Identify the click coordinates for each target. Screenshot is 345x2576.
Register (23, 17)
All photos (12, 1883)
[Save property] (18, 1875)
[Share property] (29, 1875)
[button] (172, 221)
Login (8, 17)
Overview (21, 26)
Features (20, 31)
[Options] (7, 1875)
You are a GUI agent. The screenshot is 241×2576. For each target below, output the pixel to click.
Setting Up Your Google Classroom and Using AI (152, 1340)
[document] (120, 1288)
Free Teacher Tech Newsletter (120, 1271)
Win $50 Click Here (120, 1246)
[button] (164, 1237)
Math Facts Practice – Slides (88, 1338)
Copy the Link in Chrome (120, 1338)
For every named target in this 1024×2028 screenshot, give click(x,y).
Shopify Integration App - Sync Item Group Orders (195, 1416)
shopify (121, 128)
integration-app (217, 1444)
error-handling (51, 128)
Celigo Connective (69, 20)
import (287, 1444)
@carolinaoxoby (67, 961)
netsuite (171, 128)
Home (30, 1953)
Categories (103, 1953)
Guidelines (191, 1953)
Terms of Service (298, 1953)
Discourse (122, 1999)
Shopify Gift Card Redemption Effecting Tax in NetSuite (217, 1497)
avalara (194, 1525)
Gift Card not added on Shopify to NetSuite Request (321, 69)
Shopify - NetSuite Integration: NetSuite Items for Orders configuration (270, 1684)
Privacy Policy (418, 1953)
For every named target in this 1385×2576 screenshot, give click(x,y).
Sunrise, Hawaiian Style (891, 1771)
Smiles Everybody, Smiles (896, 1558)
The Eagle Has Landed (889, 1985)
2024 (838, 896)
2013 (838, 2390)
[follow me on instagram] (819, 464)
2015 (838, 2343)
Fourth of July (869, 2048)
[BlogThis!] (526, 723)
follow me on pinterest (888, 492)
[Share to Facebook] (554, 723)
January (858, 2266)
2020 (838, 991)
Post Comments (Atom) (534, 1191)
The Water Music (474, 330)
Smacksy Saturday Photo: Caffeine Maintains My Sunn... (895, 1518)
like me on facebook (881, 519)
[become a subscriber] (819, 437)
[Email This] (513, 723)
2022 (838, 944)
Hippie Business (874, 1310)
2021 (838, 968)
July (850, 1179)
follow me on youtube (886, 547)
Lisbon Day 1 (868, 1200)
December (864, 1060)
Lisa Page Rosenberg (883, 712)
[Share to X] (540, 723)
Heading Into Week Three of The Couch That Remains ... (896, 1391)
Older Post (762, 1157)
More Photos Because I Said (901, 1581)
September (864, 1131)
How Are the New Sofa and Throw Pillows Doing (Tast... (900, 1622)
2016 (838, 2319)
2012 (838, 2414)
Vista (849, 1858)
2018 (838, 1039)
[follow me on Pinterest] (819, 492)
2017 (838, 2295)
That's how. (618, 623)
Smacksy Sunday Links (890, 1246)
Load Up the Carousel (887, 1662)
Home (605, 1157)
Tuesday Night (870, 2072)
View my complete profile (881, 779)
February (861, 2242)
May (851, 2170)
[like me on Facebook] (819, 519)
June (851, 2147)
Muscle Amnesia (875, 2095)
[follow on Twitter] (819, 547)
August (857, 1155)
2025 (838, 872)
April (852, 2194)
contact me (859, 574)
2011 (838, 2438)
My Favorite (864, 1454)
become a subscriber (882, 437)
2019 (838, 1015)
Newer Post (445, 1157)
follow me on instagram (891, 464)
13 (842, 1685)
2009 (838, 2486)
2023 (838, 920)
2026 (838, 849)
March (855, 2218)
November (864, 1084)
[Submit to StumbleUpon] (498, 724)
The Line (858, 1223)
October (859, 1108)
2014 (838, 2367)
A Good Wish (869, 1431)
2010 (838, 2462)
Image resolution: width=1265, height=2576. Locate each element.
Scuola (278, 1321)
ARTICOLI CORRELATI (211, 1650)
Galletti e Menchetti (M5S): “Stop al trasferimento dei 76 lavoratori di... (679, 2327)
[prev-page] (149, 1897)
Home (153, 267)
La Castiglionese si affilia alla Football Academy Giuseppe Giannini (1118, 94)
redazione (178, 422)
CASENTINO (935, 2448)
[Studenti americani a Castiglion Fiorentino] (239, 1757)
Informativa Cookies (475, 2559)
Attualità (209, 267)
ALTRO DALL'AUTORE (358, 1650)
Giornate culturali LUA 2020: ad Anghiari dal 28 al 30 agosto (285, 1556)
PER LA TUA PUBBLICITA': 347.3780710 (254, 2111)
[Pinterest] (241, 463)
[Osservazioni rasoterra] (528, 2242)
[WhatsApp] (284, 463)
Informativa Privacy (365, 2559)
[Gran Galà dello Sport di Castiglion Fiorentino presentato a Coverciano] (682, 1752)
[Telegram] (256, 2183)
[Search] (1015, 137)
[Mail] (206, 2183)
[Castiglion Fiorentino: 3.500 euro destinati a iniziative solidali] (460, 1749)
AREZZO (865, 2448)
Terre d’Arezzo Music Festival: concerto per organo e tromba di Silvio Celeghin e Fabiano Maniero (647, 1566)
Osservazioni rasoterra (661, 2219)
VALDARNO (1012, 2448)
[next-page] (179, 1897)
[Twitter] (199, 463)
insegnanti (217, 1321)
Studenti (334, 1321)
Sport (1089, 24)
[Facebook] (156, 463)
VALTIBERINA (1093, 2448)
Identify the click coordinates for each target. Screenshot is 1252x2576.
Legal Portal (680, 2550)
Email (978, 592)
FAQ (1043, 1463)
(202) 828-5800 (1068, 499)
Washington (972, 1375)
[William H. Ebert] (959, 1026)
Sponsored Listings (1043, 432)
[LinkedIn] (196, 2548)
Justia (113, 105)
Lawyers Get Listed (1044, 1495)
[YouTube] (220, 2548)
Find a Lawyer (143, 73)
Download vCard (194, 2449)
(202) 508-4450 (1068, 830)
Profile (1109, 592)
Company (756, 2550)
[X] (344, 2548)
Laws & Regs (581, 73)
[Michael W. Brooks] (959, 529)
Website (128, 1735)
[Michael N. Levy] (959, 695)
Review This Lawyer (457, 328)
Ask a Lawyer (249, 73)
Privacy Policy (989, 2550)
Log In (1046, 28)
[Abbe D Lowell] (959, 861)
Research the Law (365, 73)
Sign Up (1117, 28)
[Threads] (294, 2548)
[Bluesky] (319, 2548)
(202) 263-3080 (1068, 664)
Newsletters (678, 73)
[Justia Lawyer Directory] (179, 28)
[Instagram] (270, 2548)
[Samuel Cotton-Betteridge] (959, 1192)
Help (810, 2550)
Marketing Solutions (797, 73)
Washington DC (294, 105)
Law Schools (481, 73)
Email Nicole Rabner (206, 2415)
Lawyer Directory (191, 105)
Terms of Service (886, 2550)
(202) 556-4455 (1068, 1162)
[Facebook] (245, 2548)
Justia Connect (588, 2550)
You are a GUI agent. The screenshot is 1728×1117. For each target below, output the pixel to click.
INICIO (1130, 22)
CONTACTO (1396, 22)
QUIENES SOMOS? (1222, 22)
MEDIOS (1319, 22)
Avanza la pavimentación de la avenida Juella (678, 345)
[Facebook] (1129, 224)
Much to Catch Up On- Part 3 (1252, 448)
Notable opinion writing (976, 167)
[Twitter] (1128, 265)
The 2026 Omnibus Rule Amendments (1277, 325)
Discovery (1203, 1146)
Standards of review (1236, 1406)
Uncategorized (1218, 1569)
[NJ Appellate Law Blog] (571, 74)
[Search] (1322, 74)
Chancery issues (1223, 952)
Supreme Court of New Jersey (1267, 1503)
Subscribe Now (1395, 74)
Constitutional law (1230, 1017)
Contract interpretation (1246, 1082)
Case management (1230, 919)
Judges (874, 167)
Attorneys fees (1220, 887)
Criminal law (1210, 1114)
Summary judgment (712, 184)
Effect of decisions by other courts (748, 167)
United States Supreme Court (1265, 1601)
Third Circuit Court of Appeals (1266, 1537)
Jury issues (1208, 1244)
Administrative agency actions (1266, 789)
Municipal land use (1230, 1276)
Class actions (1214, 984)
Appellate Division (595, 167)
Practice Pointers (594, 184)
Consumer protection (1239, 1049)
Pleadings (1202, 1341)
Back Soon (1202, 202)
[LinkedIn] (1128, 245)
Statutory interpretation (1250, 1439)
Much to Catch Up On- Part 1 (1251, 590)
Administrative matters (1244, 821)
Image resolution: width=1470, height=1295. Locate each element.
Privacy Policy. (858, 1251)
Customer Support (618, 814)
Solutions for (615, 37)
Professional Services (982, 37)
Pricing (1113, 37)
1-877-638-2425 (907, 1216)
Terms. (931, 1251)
◆ ◆ ◆
Your goal:
Collect every line of the items that contains the string "Share" and copy each such line in full.

Reply:
[Share property] (29, 1875)
[Share to Facebook] (554, 723)
[Share to X] (540, 723)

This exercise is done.